Documentation aside, things move forward
Yesterday was the first day of testing.
Today, I fixed 2 things I considered key.
Overwriting the defaults for prints and plots
using the C++ component for matching (and thereby fixing a bit of parallel processing!)
Both I describe next.
Easy or not so easy: S3Methods overwrites
I will say: It gets confusing to me, whether/how/when Roxyen2 will be key… And when not?
I know the thing works now with a mix of roxygen2
#' @export
<- function(x, ...) {
print.rlcs_rule print(paste(x$condition_string, x$action), ...)
}
But also required was an EDIT to NAMESPACE (which roxygen somehow then complains about?)
S3method(print,rlcs_rule)
S3method(print,rlcs_population)
S3method(plot,rlcs_population)
Both together, at least, do work as expected.
Using C++ was not difficult
Just… Put your correctly formatted .cpp file in the src/ directory, and RStudio will know how to go about it (supposing you created your RStudio project with C++ support, at least).
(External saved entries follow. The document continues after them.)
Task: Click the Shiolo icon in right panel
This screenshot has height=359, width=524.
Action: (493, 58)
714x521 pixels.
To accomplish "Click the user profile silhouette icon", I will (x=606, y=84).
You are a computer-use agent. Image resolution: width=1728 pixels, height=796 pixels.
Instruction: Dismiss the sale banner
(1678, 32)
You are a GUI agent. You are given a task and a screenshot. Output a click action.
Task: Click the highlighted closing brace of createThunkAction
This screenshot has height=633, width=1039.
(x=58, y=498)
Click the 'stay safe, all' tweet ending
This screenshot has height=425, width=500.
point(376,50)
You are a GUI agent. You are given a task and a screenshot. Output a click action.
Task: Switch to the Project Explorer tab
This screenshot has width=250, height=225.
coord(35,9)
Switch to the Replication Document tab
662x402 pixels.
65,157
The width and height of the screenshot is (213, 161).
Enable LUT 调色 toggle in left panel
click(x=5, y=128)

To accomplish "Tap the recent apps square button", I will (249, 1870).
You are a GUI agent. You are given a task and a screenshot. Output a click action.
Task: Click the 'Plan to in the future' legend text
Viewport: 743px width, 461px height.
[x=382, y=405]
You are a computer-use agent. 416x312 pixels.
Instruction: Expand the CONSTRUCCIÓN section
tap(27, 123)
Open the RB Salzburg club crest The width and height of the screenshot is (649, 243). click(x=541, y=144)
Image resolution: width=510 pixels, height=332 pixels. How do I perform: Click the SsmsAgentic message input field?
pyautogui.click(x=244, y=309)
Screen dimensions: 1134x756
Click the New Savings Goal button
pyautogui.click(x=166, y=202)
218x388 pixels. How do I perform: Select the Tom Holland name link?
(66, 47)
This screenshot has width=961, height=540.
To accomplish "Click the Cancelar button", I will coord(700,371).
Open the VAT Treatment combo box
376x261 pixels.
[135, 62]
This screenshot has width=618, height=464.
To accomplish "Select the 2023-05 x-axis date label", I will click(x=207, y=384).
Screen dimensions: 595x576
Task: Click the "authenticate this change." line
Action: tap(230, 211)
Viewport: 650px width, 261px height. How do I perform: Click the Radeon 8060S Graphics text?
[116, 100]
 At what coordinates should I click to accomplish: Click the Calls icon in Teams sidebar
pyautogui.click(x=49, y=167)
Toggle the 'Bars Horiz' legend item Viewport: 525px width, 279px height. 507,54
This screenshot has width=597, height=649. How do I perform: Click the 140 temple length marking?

And I know it works, because I made sure the function for matching uses it, and more importantly…
It fixed something else
Parallelizing with %dopar% with the C++ version failed before, but with the package loaded, it now works seamlessly!
Conclusion
My next focus should be on clean-up and documentation. And maybe a better understanding of the Roxygen2 role and NAMESPACE (for exporting only certain functions, I believe…).
But overall, I’m back on track with the RLCS package :)